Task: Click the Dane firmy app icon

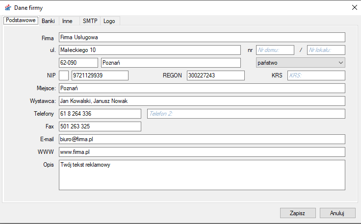Action: [7, 7]
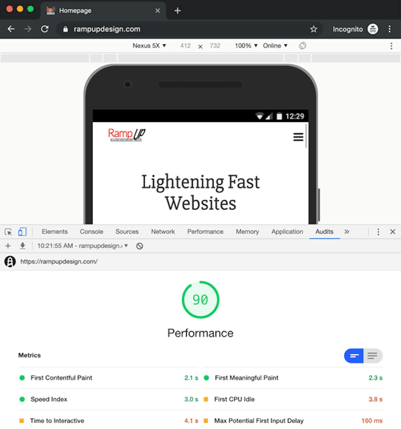Screen dimensions: 401x429
Task: Switch to the Network tab
Action: coord(163,232)
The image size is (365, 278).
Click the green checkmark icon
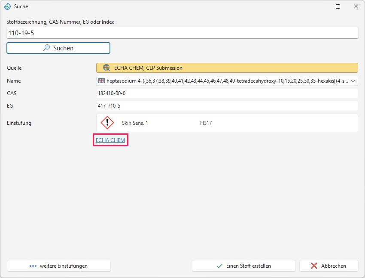[219, 266]
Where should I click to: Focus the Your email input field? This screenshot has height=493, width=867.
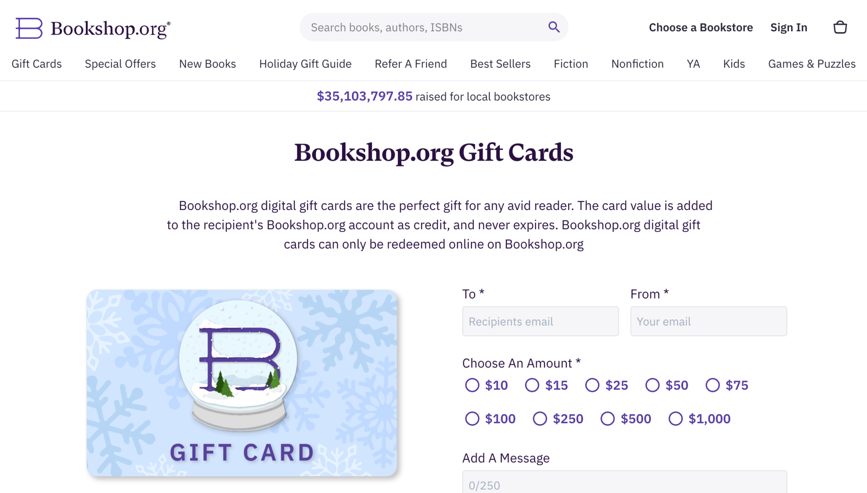point(709,321)
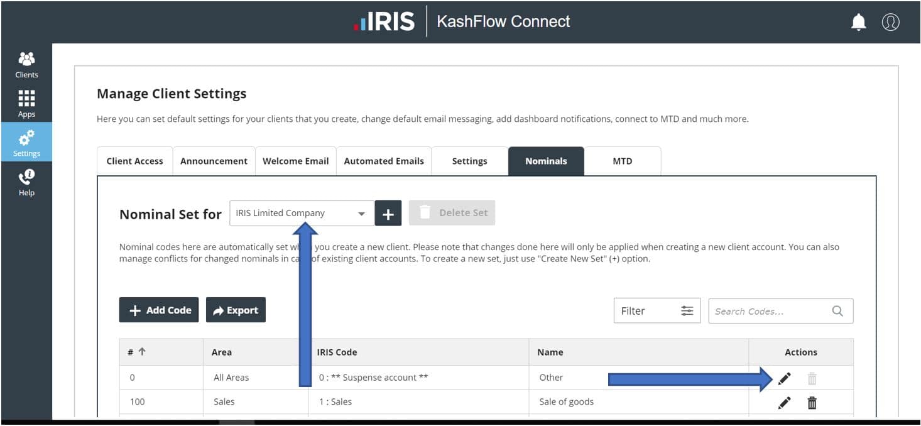Click the Export button
This screenshot has height=426, width=921.
[x=236, y=310]
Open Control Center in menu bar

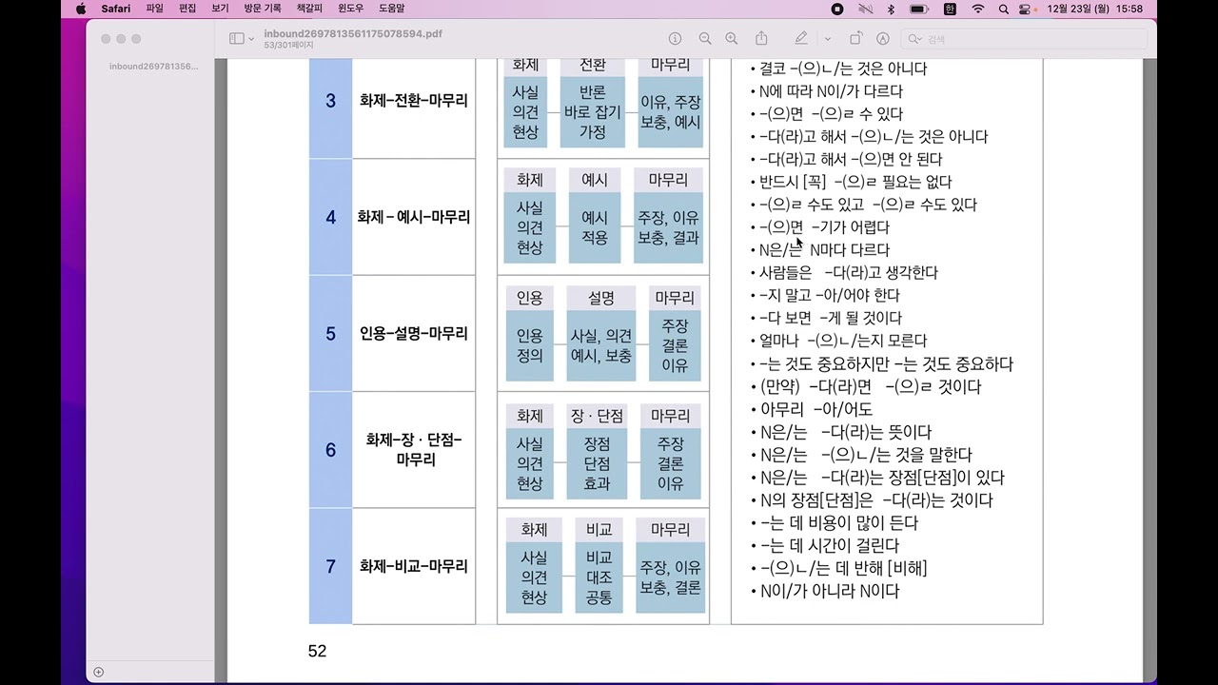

--

In the copy, only the lines from the one holding "Where should I" through the end of the listing above should appear, retyped exactly, both ends included, with no pictures.

Where should I click to: Focus the Your email input field? This screenshot has height=493, width=867.
point(709,321)
Click the Export button
This screenshot has height=426, width=921.
[x=236, y=310]
Open Control Center in menu bar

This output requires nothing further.